Archive

Archive for February, 2009

One HTTPS site per IP address… or may be not?

February 26th, 2009 1 comment

I randomly ran across SNI (aka RFC 4366) tonight. It’s a technology that has been under development since before 2000 that allows the client to tell the server what domain it’s visiting before the server sends the certificate. The history is fascinating!

The situation today is that SNI is not here yet. OpenSSL will support it starting in 0.9.9, but has it as a compile time option (default disabled) as of 0.9.8f. Apache may support in it’s next minor release (2.2.12), or maybe not… at least it’s in their trunk, so it will be released someday. I just installed the SNI patch on my Apache 2.2.11 server, and I’m going to try it out. IIS has no stated plan to support it or not. The other popular servers, like Cherokee, lighthttps, and nginx, support it today.

But, as usual, browser support is the limiting factor:

As usual, Internet Explorer is the limiting factor.
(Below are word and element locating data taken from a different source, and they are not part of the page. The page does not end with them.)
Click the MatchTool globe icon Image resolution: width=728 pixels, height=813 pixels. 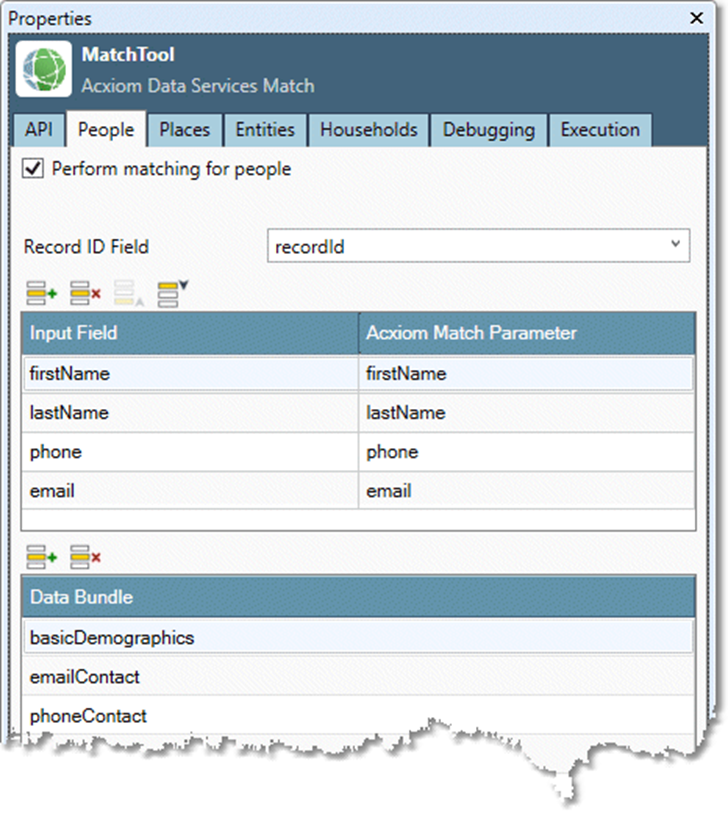click(44, 69)
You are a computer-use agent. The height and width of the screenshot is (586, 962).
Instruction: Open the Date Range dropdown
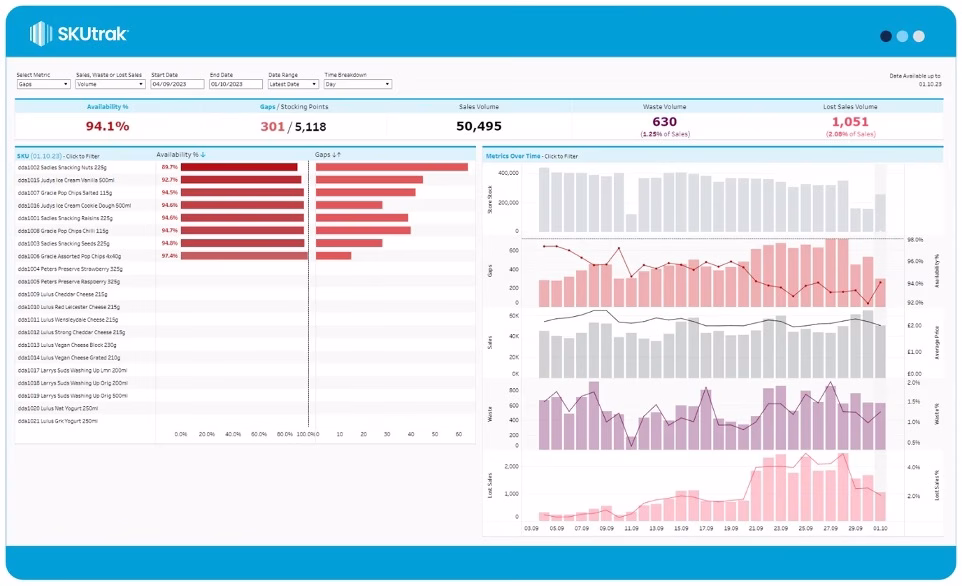pos(293,84)
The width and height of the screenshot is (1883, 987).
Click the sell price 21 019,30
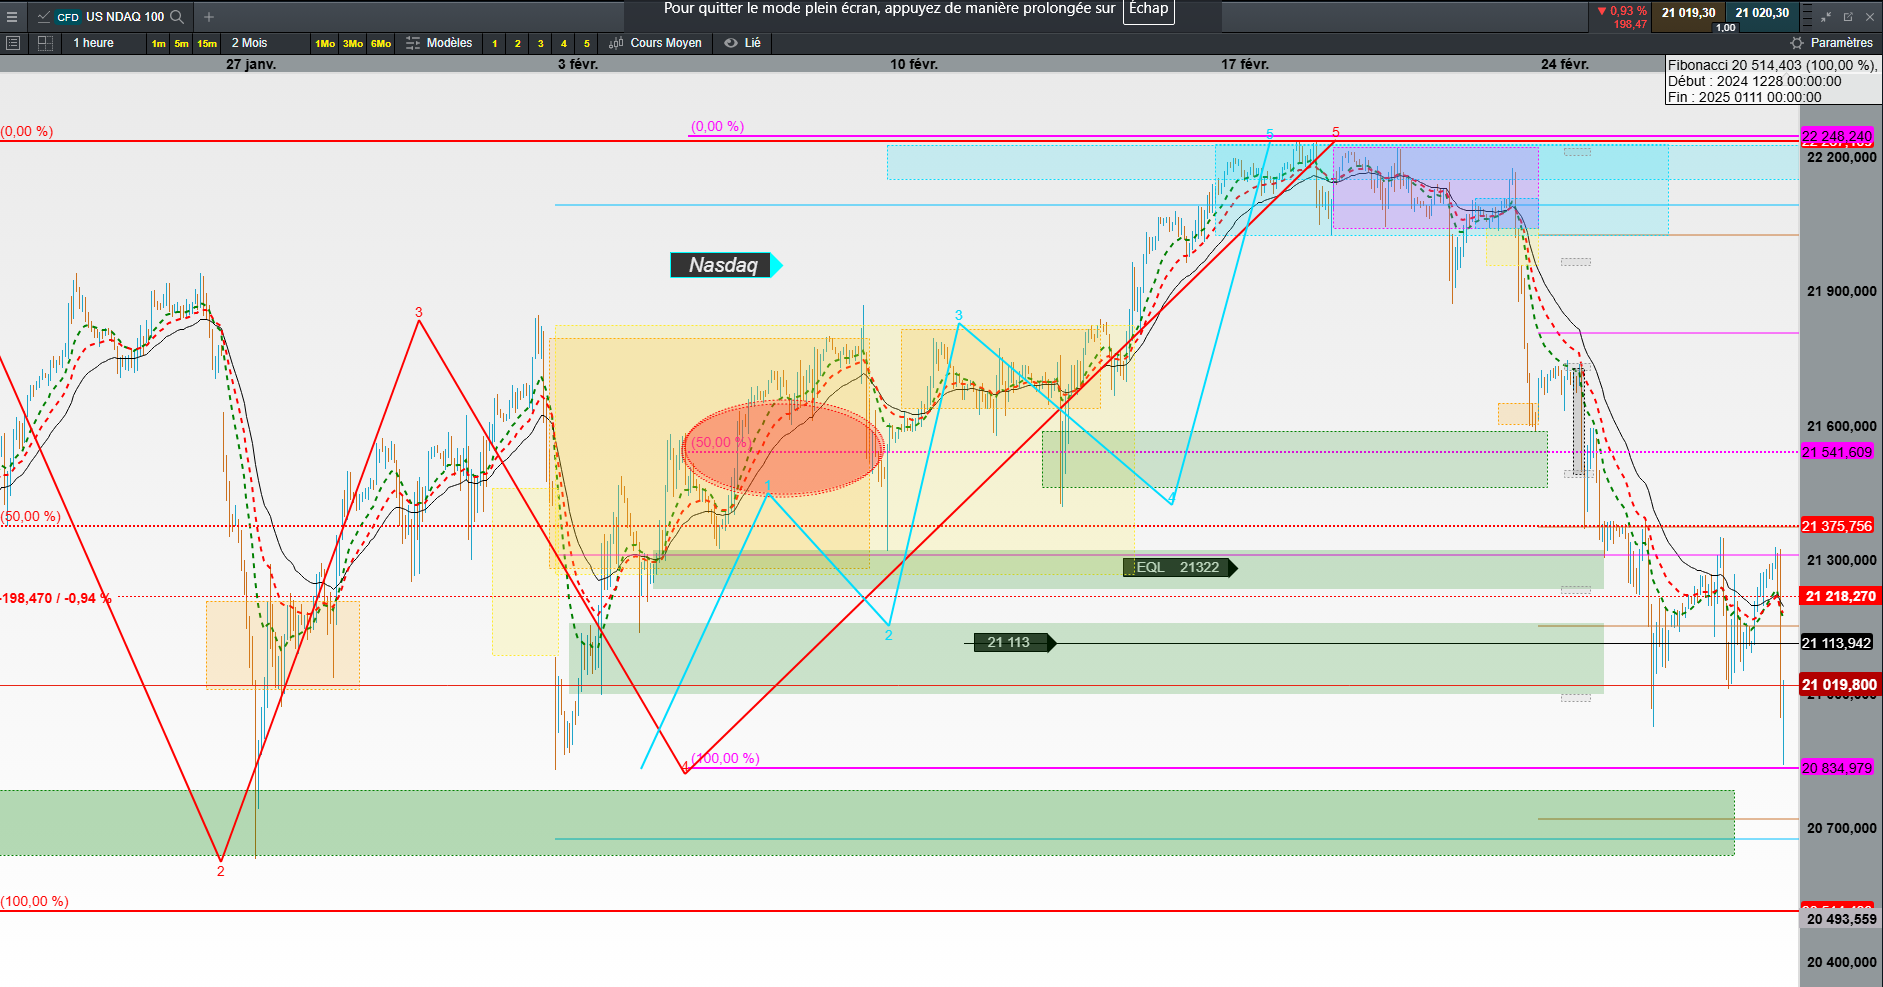point(1689,13)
You need *Vista* to use SNI, so given that IE6 still has a decent market share, and it’s 8 years old… it’s going to be at least 2017 before we can reliably host multiple HTTPS sites on the same IP address – and who knows about embedded browsers (like those in cell phones and PDAs). Perhaps using one IPv6 address per HTTPS site will be more practical before SNI is widely available… who knows.
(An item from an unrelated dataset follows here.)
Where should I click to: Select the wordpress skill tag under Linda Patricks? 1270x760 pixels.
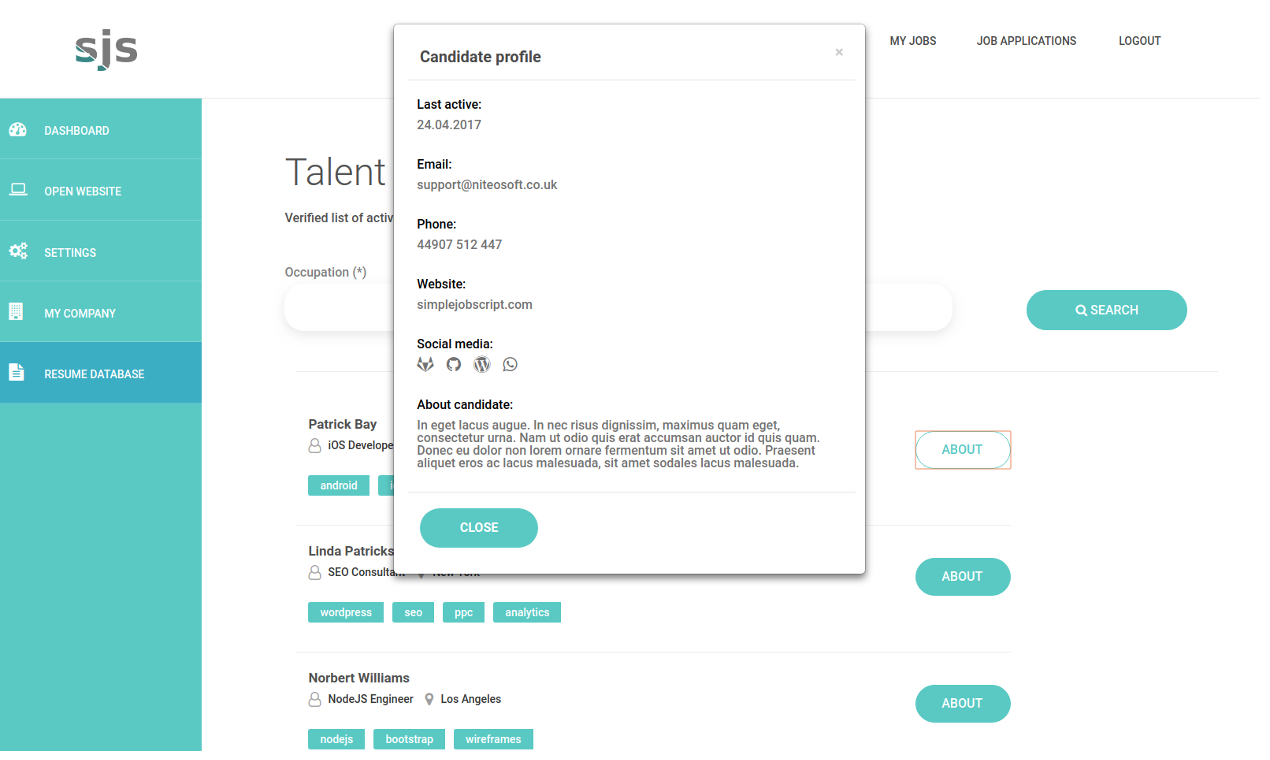coord(345,611)
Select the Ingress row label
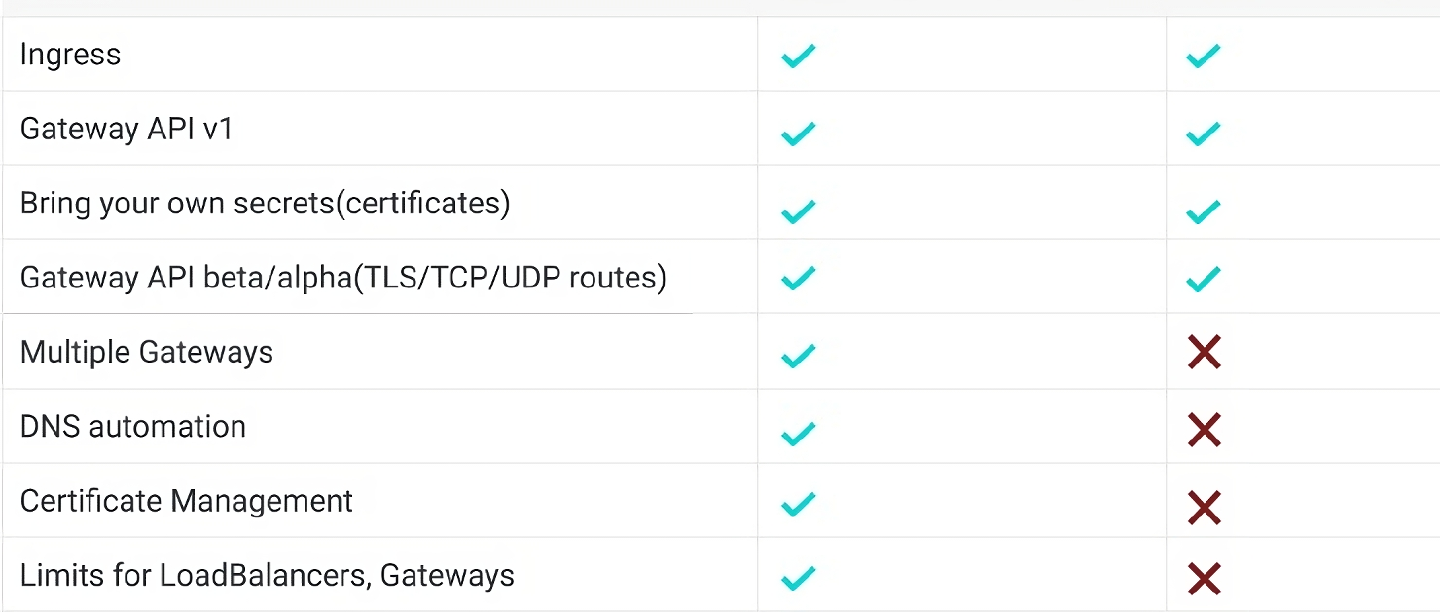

Categories: Uncategorized Tags:

Why would a cache include cookies?

February 25th, 2009 No comments

Ehcache’s SimplePageCachingFilter caches cookies. And that baffles me… why would a cache include cookies in it?

I ran into the interesting situation where servlets, interceptors, and all those other Java goodies were writing cookies for purposes like the current browsing user’s identifier so it could track that user on the site and keep track of his shopping cart. The problem, which is obvious in retrospect but was incredibly puzzling at first, was that the cookies that included the user id were being cached, so when a subsequent user hit that page, he got the original requester’s user id, and got all that implied (like his cart).
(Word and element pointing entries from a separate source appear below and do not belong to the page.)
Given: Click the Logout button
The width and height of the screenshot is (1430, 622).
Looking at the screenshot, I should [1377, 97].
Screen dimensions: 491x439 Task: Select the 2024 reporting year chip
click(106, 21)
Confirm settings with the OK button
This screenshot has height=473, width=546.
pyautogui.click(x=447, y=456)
Since each page is cached separately and at separate times, and there is more than one user on the site, visitors would see their carts changing, items seemingly appearing and disappearing randomly, and other such fun. For example, if Alice happened to hit the home page when its cache was expired, her user id cookie ended up in the home page cache. Then Bob comes along and hits the accessories page when its cache has expired, so his user id cookies ends up in that page’s cache. Finally, Charles visits the home page, and sees Alice’s cart. Then, he goes to the accessories page, and sees Bob’s cart. It’s just an incredibly weird and confusing situation!

I’ve been wracking my brain on the topic of caching cookies – when would it be useful? Cookies, as far as I can imagine (and have experienced), contain only user unique information – so why would you cache them?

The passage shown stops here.